STATED EXERCISE:
Rewrite the items starting with the line that contains "Screen dimensions: 1000x442" and going on through the line that contains "Click approval date", putting "grid" in place of "checkerboard" and changing nothing else. Leave the pictures out of your answer.

MATERIAL PROVIDED:
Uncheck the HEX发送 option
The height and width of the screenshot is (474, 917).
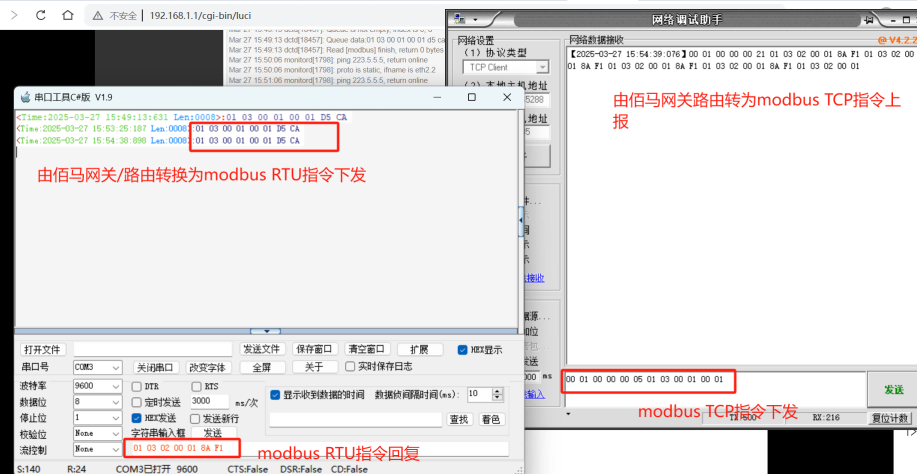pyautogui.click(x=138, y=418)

==

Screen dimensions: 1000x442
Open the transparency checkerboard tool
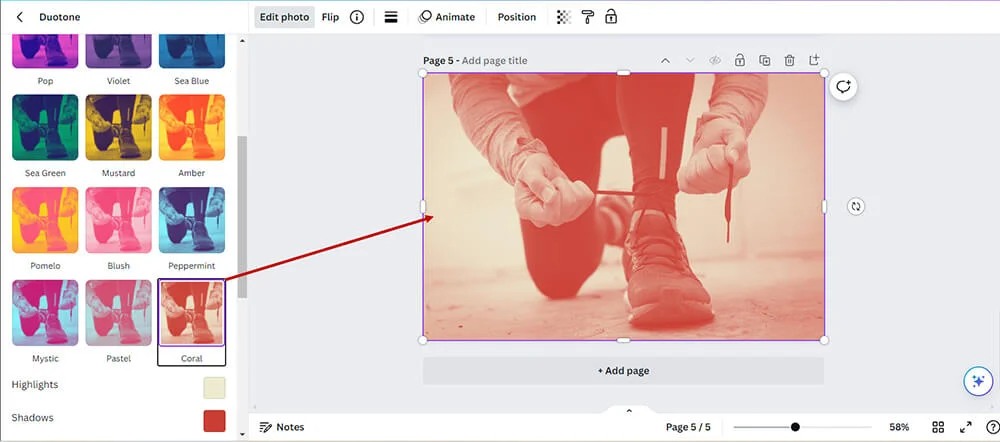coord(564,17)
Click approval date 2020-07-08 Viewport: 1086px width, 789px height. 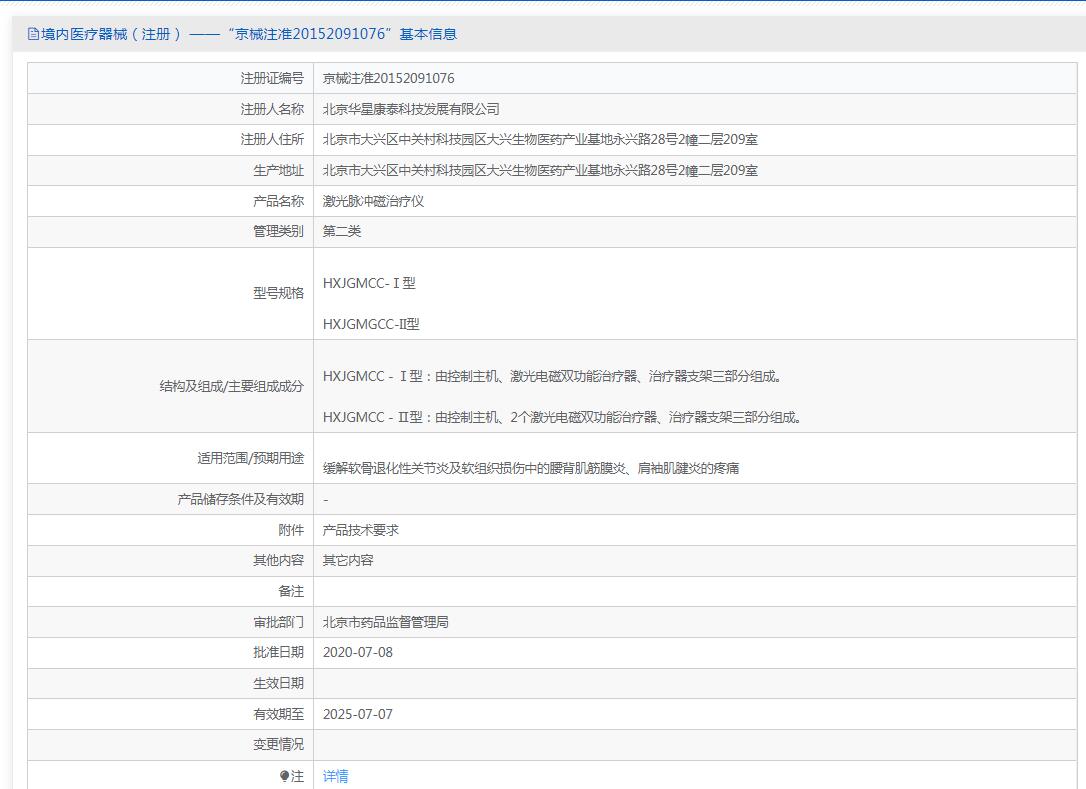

...

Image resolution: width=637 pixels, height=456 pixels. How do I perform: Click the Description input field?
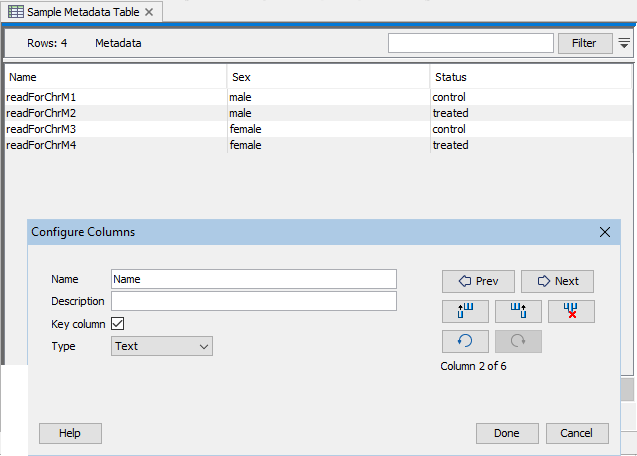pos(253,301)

PROBLEM SOLUTION:
Screen dimensions: 1000x442
Open the transparency grid tool
coord(564,17)
Click approval date 2020-07-08 Viewport: 1086px width, 789px height. 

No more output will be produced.